Our workflow with iD starts like this: download notes with note-viewer, select some of them, export them to a gpx file, open the file in iD as Custom Map Data. We still don’t see the note pins in iD, but that’s hopefully easy to fix. We can actually do the same thing and load a file in JOSM instead of using its remote control. We won’t see the note pins either but we’ll see buttons next to waypoint markers that let us open associated links. Those links lead to osm note pages. However we won’t see similar links in iD. iD apparently doesn’t know what to do with <link> elements in gpx. Therefore we can’t see the actual notes yet. Instead, we can enable all notes, like we did earlier with Map Data > Data Layers > OpenStreetMap Notes. Now for each note of interest we can see a pink circle marker from gpx Custom Map Data and a note pin inside it from OpenStreetMap Notes. Pins that are not inside circles correspond to notes we didn’t select, which we can ignore. We can click a pin to select its note for commenting or closing. To make sure that a pin corresponds to a selected note we can compare the text label of the pink circle marker with the note comments. By default only the first comment is displayed next to the circle marker. That’s because only the first comment is saved as a gpx waypoint description. We can change that during the gpx export in note-viewer, picking all comments instead of first comment, but the labels may become too long.

What else can we change during the export? There’s a connections option. Since we’re exporting notes to gpx, we can take advantage of the format and pretend that this is some kind of a track. Then we’ll have a line connecting circle markers. Maybe it’s going to be easier for us to go to the next note by following this line. To get the line, change without connections to connected by route or connected by track. Route and track are different connections allowed by the gpx spec. Route actually makes more sense but may be less supported by applications or less convenient to work with. For example, JOSM keeps routes in separate layers, making three layers per file when saved as connected by route. Saving as connected by track will result in two layers. From iD we may not care about this.

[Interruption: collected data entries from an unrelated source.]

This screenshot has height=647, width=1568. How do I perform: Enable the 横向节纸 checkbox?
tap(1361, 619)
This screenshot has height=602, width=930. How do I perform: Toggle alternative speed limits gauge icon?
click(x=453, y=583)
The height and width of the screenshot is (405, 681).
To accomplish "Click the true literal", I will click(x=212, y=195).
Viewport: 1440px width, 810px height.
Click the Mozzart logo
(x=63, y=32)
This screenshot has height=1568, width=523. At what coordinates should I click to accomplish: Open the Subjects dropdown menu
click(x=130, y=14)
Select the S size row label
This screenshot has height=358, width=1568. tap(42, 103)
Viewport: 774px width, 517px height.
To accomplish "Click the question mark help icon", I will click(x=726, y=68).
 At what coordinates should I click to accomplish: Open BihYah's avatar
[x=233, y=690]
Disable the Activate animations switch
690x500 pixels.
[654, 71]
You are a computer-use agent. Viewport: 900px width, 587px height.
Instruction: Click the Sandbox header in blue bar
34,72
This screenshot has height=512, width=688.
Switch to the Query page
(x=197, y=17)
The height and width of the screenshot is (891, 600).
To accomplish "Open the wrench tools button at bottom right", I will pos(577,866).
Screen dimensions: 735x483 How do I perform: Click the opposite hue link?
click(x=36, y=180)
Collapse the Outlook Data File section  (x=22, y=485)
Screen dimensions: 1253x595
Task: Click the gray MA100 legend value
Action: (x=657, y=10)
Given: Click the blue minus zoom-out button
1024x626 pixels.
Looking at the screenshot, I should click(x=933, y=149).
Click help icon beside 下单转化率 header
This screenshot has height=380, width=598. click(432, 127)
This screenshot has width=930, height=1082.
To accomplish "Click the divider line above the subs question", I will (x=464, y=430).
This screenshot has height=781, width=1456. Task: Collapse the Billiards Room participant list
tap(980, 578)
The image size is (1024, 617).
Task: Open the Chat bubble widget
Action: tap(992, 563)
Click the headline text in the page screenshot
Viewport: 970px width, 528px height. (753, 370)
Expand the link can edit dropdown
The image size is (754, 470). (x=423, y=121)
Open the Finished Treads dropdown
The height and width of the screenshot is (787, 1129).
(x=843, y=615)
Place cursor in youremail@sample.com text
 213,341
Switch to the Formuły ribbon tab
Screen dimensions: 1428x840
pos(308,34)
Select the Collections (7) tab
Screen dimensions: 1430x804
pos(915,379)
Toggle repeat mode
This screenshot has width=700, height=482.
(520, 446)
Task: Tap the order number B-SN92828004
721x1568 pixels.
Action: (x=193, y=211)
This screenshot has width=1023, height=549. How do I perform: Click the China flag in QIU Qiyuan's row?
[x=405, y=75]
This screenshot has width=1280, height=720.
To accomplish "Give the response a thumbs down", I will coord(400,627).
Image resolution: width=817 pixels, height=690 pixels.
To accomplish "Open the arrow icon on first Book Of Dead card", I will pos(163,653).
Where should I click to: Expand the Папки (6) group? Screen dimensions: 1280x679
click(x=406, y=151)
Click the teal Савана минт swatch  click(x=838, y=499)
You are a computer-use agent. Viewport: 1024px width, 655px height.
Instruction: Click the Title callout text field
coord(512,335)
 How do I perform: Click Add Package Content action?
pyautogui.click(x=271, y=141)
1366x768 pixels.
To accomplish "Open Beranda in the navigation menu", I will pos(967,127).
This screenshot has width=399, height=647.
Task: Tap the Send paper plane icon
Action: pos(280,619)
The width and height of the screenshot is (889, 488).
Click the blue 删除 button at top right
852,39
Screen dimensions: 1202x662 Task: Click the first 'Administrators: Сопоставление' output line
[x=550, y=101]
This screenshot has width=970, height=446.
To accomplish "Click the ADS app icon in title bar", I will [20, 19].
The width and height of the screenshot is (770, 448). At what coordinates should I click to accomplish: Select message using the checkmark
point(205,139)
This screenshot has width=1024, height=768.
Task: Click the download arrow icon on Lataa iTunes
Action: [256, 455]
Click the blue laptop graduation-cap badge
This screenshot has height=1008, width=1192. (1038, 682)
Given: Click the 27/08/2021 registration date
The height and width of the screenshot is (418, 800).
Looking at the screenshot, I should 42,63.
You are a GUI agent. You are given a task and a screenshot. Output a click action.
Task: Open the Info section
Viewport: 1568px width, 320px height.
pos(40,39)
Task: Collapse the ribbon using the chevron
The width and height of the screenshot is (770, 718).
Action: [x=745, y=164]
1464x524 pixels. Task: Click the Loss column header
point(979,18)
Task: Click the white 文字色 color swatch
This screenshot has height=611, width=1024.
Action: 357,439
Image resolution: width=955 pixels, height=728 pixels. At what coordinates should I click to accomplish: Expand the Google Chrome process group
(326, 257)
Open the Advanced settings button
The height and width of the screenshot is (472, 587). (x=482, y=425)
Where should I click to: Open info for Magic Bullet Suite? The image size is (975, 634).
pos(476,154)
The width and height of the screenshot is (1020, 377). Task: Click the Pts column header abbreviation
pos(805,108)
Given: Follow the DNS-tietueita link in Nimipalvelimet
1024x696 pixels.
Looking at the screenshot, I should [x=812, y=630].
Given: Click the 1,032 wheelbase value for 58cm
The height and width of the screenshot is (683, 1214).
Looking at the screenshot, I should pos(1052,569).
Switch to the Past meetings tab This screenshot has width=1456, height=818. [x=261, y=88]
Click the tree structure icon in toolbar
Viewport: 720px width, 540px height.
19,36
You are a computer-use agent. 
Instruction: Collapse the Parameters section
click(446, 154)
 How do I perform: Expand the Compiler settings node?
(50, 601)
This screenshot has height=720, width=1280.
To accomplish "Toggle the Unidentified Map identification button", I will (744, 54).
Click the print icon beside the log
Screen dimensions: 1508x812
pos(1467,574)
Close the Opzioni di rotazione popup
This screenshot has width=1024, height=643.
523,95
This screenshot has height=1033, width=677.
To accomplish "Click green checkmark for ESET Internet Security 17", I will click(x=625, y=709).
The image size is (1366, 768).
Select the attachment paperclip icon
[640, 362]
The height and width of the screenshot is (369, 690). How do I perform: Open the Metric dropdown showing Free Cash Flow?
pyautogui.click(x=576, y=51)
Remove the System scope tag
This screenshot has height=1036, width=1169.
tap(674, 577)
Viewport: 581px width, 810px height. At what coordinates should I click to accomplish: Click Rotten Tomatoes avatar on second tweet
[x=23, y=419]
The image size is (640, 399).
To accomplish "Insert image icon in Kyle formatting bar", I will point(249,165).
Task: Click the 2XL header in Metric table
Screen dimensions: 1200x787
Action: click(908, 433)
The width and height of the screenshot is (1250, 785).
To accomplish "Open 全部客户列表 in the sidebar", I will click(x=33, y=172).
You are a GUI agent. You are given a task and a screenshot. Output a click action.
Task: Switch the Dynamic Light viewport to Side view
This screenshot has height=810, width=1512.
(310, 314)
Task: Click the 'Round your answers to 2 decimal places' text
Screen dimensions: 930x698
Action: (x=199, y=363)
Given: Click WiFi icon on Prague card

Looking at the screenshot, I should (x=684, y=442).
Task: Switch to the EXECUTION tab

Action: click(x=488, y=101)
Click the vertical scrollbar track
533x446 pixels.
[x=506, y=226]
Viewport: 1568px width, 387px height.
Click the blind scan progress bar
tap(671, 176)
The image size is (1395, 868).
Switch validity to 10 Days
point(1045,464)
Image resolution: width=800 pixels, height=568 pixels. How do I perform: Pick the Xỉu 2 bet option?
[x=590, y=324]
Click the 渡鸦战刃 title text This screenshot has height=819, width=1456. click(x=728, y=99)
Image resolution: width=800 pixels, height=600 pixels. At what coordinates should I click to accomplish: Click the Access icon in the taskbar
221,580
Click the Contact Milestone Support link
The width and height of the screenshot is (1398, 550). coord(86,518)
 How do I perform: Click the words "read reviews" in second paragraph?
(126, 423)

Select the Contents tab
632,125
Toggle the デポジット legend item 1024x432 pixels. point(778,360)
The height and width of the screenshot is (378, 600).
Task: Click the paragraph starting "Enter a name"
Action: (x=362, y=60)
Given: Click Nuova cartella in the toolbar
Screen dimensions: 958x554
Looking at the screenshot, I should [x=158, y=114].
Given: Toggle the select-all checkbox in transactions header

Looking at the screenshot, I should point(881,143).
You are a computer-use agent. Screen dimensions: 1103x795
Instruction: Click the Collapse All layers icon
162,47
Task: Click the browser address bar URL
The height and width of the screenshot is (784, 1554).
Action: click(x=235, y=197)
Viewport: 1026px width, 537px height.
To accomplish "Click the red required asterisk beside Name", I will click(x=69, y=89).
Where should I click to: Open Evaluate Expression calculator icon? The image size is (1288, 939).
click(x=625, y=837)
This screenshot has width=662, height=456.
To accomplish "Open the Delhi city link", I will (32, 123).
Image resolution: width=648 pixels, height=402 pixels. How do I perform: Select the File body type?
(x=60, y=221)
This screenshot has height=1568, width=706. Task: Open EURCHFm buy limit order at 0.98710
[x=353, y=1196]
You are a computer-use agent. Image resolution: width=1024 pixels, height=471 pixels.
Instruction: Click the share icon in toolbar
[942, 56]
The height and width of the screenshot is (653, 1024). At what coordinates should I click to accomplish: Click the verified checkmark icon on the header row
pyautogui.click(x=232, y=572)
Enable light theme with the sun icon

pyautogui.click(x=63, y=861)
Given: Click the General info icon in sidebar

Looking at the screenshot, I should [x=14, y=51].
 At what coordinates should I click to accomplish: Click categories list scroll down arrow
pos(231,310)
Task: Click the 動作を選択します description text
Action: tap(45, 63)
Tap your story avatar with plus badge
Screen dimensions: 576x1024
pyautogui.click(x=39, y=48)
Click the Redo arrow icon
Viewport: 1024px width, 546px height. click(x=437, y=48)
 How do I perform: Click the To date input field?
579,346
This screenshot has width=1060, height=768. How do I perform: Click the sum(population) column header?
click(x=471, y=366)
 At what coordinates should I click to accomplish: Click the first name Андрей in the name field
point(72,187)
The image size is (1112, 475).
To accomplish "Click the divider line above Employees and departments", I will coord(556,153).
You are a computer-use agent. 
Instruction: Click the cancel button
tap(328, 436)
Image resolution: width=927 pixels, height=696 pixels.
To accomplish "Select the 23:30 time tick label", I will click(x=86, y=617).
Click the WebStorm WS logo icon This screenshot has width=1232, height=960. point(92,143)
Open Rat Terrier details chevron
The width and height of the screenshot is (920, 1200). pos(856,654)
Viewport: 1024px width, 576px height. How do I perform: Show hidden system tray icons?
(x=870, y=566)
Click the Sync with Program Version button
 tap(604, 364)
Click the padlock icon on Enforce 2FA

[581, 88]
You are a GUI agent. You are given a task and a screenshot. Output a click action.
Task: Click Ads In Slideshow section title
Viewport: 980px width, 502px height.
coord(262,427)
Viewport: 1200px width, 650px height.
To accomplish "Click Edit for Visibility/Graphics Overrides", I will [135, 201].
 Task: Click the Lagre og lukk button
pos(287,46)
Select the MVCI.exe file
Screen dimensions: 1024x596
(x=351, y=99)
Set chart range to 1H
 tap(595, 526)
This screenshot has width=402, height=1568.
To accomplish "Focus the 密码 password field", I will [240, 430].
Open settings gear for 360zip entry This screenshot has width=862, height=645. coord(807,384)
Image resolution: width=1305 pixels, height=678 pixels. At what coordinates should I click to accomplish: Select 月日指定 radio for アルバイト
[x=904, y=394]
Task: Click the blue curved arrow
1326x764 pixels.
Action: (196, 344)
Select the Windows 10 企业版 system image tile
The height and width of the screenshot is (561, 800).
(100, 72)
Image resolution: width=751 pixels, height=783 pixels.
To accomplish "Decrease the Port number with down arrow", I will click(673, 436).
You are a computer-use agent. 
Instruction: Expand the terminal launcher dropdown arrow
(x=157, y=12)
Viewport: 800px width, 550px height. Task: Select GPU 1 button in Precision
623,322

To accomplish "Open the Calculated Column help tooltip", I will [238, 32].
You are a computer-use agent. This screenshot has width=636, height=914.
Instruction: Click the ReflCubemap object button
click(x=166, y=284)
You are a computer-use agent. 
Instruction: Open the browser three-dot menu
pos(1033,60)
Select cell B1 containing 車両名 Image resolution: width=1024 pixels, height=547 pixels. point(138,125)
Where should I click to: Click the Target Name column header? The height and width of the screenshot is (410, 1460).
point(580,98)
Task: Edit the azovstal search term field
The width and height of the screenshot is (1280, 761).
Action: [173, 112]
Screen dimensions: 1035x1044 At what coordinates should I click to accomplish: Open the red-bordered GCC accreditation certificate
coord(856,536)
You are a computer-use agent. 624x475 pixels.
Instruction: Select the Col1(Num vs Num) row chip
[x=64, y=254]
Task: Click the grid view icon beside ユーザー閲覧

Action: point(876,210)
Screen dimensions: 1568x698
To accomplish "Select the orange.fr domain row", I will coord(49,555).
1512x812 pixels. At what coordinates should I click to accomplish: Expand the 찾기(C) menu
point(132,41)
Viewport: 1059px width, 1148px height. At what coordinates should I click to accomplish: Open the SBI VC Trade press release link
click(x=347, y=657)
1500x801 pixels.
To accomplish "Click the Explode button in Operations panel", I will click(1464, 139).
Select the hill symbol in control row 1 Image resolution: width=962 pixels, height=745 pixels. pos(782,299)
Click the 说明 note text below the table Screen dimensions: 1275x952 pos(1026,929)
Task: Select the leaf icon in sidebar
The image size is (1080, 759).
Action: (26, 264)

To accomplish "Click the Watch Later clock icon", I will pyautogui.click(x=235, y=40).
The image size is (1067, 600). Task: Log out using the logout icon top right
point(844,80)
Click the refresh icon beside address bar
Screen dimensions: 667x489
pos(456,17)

What we do care about is seeing all of the note pins. Here lies another problem mentioned earlier: the age of the notes. You know that old closed notes disappear from the map. They don’t actually disappear but most of note viewing tools show resolved notes that were closed no earlier than a week ago. 7 days is the default value for the closed parameter in osm api calls. One exception to this is user’s notes pages https://www.openstreetmap.org/user/username/notes. There all notes are shown. Since note-viewer was developed to be an alternative to these page, it also defaults to showing all notes. You can of course choose not to fetch old notes or not select them for viewing in the editor, but what if you do? Well, you won’t see them, you’ll only see their gpx circle markers, not their note pins. Therefore, you won’t be able to comment or reopen them from iD. For JOSM this doesn’t matter. When JOSM is told to open a note with remote control, the note is going to be displayed no matter what it’s age. But JOSM also has an option to control the age limit when downloading all notes inside an area. You can find it in Edit > Preferences > OSM Server > Max age for closed notes. Is there a similar option in iD? There’s one deep inside iD’s code, but it seems to be unused. With this and with lack of support for waypoint links, its going to be difficult to use iD for reviewing closed notes. Hovewer, that’s likely not the most common use of notes, and when you need it, you can use JOSM instead.

This is an answer to our very first question of this post about iD: yes, we can use note-viewer with iD, but it’s going to be less convenient, especially when working with old notes.